The first two seasons of Farhan Zaidi’s tenure with the SF Giants have been defined by unexpected offensive developments. Acquiring players like Mike Yastrzemski, Darin Ruf, and Donovan Solano alongside breakout performances from Austin Slater and Brandon Belt have left the Giants 2019 and 2020 seasons defined by offensive success. However, as Logan Webb dominated Cleveland in Tuesday’s 7-0 victory, it’s beginning to look like 2021 could be defined by a breakout in the Giants’ rotation.

Fans have been quick to notice the Giants improved offensive depth from the MLB to minor-league level. Without the same success on the pitching side, though, some have wondered how Zaidi and the organization’s front office plan to build a competitive rotation. Many expect San Francisco to dominate the starting pitching market next offseason, but could a key piece of their future rotation already be on the roster?

SF Giants RHP Logan Webb has had a dominant spring training. Could his breakout be the defining development of the team’s 2021 season?

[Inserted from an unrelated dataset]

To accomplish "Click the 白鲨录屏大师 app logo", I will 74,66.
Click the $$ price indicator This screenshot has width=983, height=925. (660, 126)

Few players have improved their stock around the league this spring more than Webb. In four appearances, Webb has completed 11 shutout innings, struck out 17, and walked just one opposing hitter. Moreover, he’s done an impeccable job keeping the ball on the ground, recording a 2.60 groundout-to-flyout ratio. While the lion’s share of his dominant numbers are from Tuesday’s 7-0 victory against Cleveland, Webb has been consistent all spring, recording at least a punchout in 10 of his 11 innings.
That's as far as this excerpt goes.